Fpi Stock Market Caution Continues, Over ₹35,000 Cr Dumped So Far In May

The caution of Foreign Portfolio Investors (FPIs) in the Indian stock market is unshakable so far this year and so far, the month of May has followed a similar pattern. In the current month so far, FPIs have withdrawn more than $35,000 from the stock market, while the overall outflow in the year is massive during $1.62 lakh crore.

According to NSDL data, in the equity market, FPIs eliminated a total of $35,137 crore until May 20. This is more than twice the output of $17,144 crores recorded in the entire month of April.

For FPI’s sell-off in May, Dr. VK Vijayakumar, Chief Investment Strategist at Geojit Financial Services, said: “The main factor behind the relentless sell-off in FPI is the appreciation of the dollar which has led the dollar index above 103. Also, India is the important emerging market where FPIs make big profits and the market is very liquid to absorb FPI sales.

“Given that the mother market, the US, is weak and the dollar is strengthening, FPIs are likely to continue selling in the short term,” Vijaykumar added.

Appetite for the equity market has been volatile both domestically and globally. A number of events and factors have weakened investors’ confidence in the market with the war between Russia and Ukraine and inflationary pressure emerging as spoilers.

So far this year, the FPI has pulled out a huge $1,62,299 crores from the Indian stock market. The highest liquidation was in March when the exit stood at $41,123 crores. During the first five months of 2022, FPI’s sell bias slowed in April, but picked up again in May, as fears of an economic recovery from the pandemic appeared to subside amid skyrocketing inflation, interest rates, supply chain constraints and uncertainties surrounding Russia. Ukraine conflict. In addition, a possible recession in the offing had added to the problems.

In January, FPI’s output was $33,303 crore in the stock market, while in February investors eliminated $35,592 crores.

So far in 2022, the Sensex and Nifty 50 are down around 8%.

Another volatile trading week has closed with Indian markets witnessing a relief rally on Friday following positive global signals. Sensex settled at 54,326.39, up 1,534.16 points or 2.91%. The Nifty 50 finished at 16,266.15 with an increase of 456.75 points or 2.89%.

Vinod Nair, head of research at Geojit Financial Services, said: “The market showed a confident but calm rally throughout the day, supported by strengthening global markets, especially the Asian market. The Chinese central bank cut a key interest rate to support growth, injecting optimism into emerging markets. With concerns about an economic slowdown and rate hikes around the world, investors will continue to invest cautiously. Value stocks should do well during this period of consolidation.”

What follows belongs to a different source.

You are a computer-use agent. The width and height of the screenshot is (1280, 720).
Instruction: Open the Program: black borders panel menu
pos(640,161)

Meanwhile, Vijayakumar said: “The excessive volatility in the market is generally due to two reasons. First, the market has ruled out severe monetary tightening by the Fed, which is likely to push the fed funds rate to around 3% in 2023. Second, the market has not entirely ruled out the likelihood of the US economy going into recession in 2023. Until then There is clarity on the second theme, the ‘risk-off, risk-advance mode’ in the market is likely to continue in the near term. The markets may take a few weeks to stabilize.”

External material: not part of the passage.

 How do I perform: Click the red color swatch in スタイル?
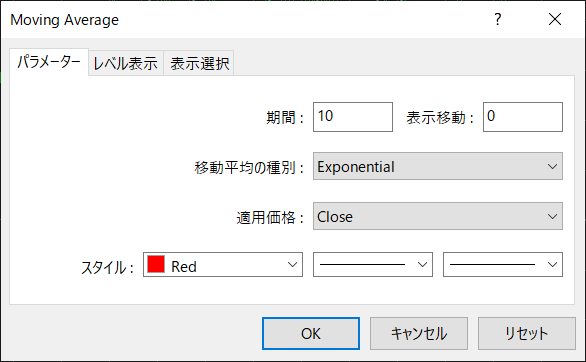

Vijayakumar added: “It is important to appreciate the fact that the dominant feature of this market is bearish in the short term. The Nasdaq is 30% below peak and the S&P 500 is 19% below peak. These are reflections. of weakness in the market.”

On India, Vijayakumar concluded by saying: “IFIs are likely to continue selling as India is the only emerging market where they have good profits and the market provides the liquidity to sell.”